> _EXERCISE OBJECTIVE_
Below are some records. Write out exactly their lines from the one with "This screenshot has height=742, width=1142." through the one with "The width and", and leave the pictures behind.

> _SOURCE MATERIAL_
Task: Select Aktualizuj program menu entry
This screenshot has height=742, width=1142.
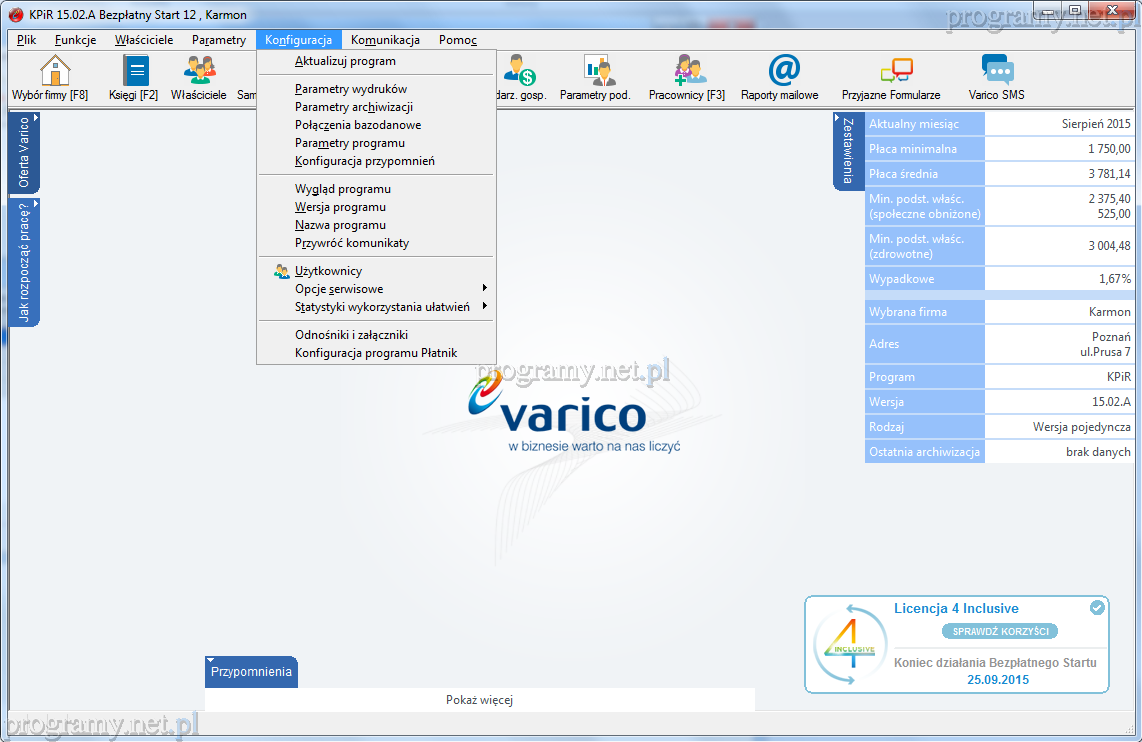Action: click(345, 61)
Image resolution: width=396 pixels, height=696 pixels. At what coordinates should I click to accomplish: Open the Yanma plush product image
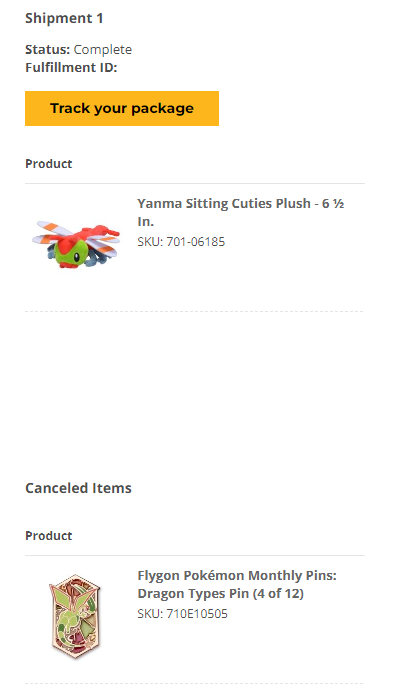pos(76,245)
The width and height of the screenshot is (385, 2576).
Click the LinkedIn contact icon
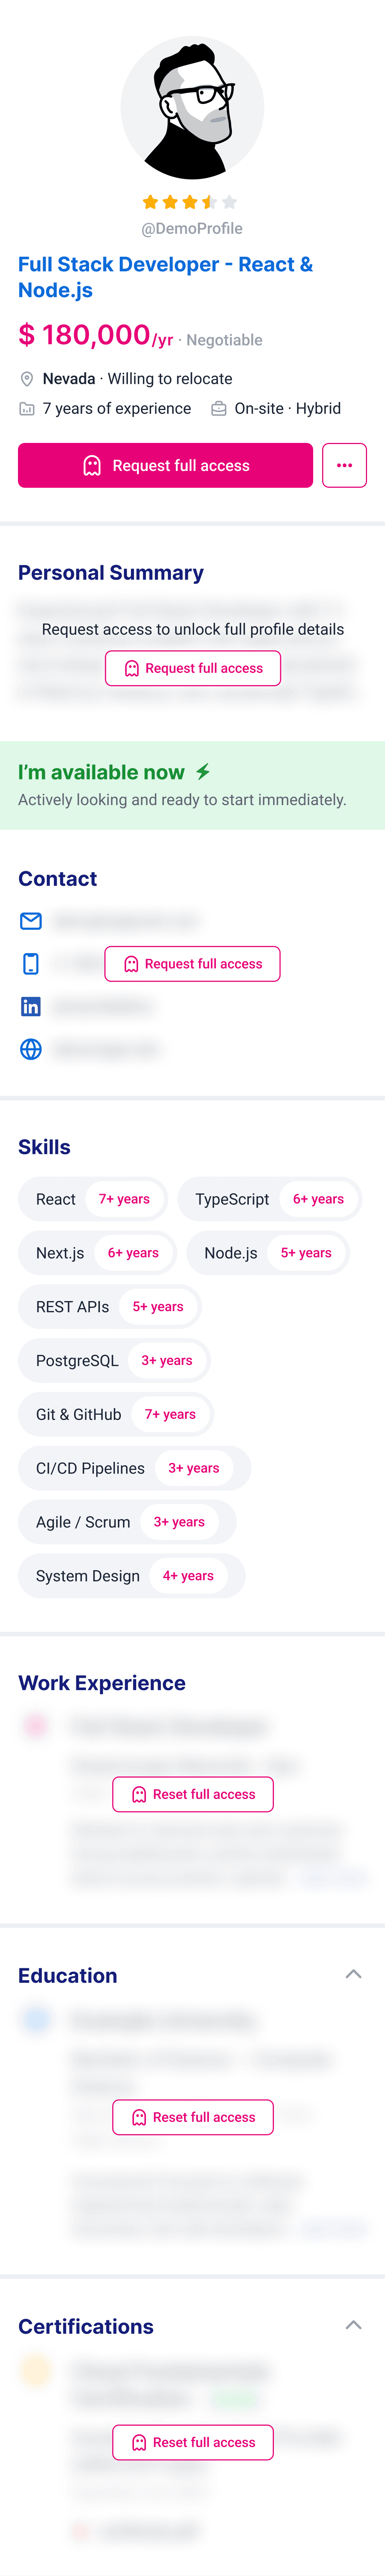click(31, 1007)
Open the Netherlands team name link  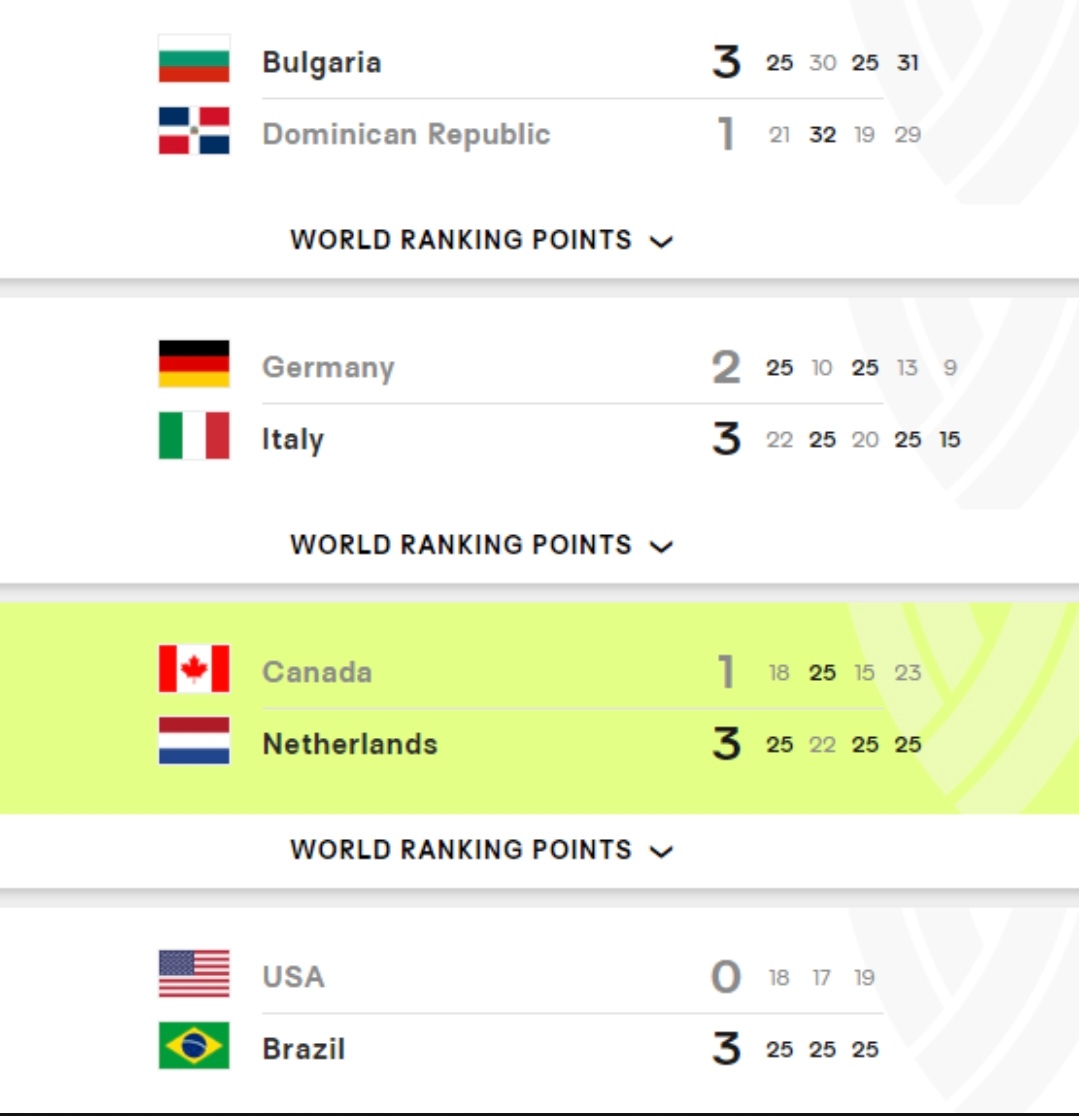pyautogui.click(x=350, y=744)
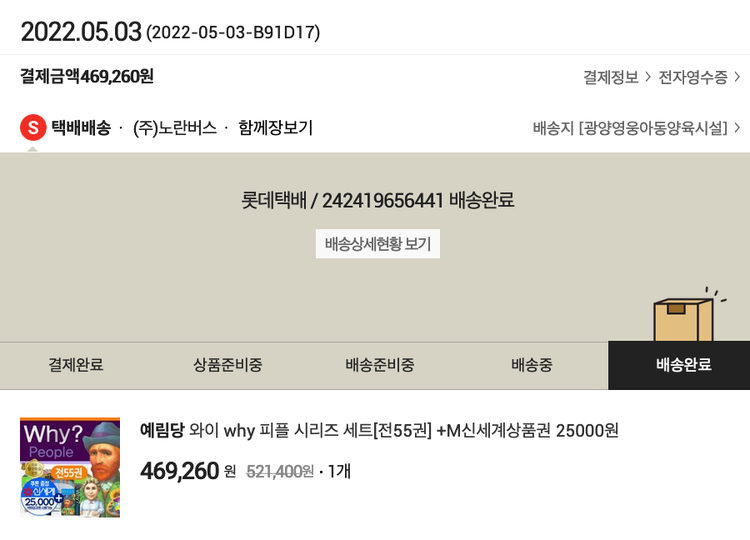Select the 상품준비중 status tab
This screenshot has width=750, height=540.
pyautogui.click(x=228, y=365)
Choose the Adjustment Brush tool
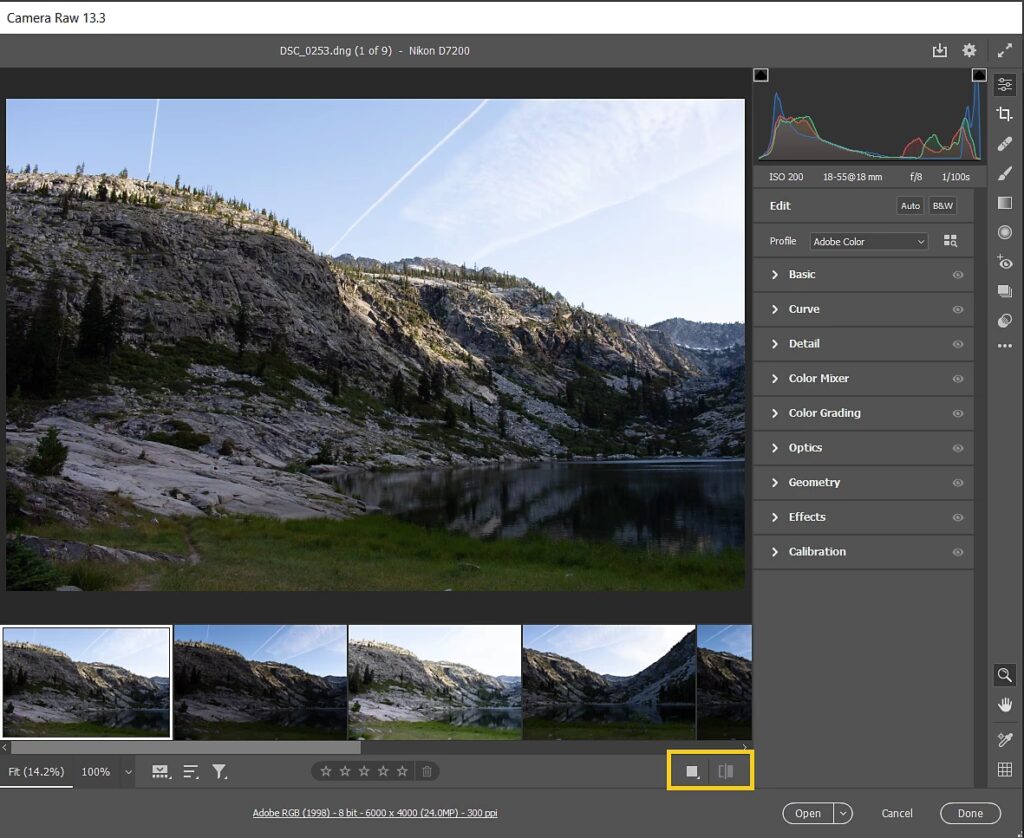 pyautogui.click(x=1005, y=173)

> _EXERCISE ANSWER_
This screenshot has height=742, width=1142.
Action: click(345, 61)
Image resolution: width=396 pixels, height=696 pixels. At what coordinates should I click to accomplish: Open the Yanma plush product image
pos(76,245)
The width and height of the screenshot is (385, 2576).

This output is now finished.